[EXERCISE INPUT]
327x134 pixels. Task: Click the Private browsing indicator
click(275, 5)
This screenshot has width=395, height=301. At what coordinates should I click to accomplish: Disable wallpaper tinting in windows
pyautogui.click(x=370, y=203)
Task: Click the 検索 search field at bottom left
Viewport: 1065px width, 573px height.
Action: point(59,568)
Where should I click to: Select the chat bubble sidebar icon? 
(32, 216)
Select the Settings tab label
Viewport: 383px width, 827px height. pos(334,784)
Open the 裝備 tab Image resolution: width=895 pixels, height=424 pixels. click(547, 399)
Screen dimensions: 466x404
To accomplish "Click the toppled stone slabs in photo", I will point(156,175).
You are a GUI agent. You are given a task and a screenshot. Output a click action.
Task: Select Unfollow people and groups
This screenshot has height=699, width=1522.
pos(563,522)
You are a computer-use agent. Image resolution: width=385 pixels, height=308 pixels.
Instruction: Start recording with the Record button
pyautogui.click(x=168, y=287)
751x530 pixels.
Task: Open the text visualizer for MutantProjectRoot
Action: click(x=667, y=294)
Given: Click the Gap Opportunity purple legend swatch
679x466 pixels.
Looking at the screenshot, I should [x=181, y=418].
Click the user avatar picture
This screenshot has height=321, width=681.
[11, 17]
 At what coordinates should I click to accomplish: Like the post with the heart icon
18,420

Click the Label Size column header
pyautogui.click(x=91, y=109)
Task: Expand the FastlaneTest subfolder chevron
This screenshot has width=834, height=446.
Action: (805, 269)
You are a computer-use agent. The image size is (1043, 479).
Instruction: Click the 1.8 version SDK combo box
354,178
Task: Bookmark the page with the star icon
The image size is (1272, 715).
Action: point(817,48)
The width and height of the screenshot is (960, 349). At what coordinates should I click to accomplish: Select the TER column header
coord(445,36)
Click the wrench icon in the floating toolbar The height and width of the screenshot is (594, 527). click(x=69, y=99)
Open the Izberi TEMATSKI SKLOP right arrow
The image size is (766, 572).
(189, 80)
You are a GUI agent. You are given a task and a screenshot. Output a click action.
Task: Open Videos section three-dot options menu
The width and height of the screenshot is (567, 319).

[TASK INSTRUCTIONS]
The data above should be returned in full, exactly as written.

[SOLUTION TO THIS EXERCISE]
327x134 pixels. Task: Click the Private browsing indicator
click(275, 5)
This screenshot has width=395, height=301. At what coordinates should I click to accomplish: Disable wallpaper tinting in windows
pyautogui.click(x=370, y=203)
Task: Click the 検索 search field at bottom left
Viewport: 1065px width, 573px height.
Action: point(59,568)
Where should I click to: Select the chat bubble sidebar icon? 
(32, 216)
Select the Settings tab label
Viewport: 383px width, 827px height. pos(334,784)
Open the 裝備 tab Image resolution: width=895 pixels, height=424 pixels. click(547, 399)
Screen dimensions: 466x404
To accomplish "Click the toppled stone slabs in photo", I will point(156,175).
You are a GUI agent. You are given a task and a screenshot. Output a click action.
Task: Select Unfollow people and groups
This screenshot has height=699, width=1522.
pos(563,522)
You are a computer-use agent. Image resolution: width=385 pixels, height=308 pixels.
Instruction: Start recording with the Record button
pyautogui.click(x=168, y=287)
751x530 pixels.
Task: Open the text visualizer for MutantProjectRoot
Action: click(x=667, y=294)
Given: Click the Gap Opportunity purple legend swatch
679x466 pixels.
Looking at the screenshot, I should [x=181, y=418].
Click the user avatar picture
This screenshot has height=321, width=681.
[11, 17]
 At what coordinates should I click to accomplish: Like the post with the heart icon
18,420

Click the Label Size column header
pyautogui.click(x=91, y=109)
Task: Expand the FastlaneTest subfolder chevron
This screenshot has width=834, height=446.
Action: (805, 269)
You are a computer-use agent. The image size is (1043, 479).
Instruction: Click the 1.8 version SDK combo box
354,178
Task: Bookmark the page with the star icon
The image size is (1272, 715).
Action: point(817,48)
The width and height of the screenshot is (960, 349). At what coordinates should I click to accomplish: Select the TER column header
coord(445,36)
Click the wrench icon in the floating toolbar The height and width of the screenshot is (594, 527). click(x=69, y=99)
Open the Izberi TEMATSKI SKLOP right arrow
The image size is (766, 572).
(189, 80)
You are a GUI agent. You are given a task and a screenshot. Output a click action.
Task: Open Videos section three-dot options menu
The width and height of the screenshot is (567, 319).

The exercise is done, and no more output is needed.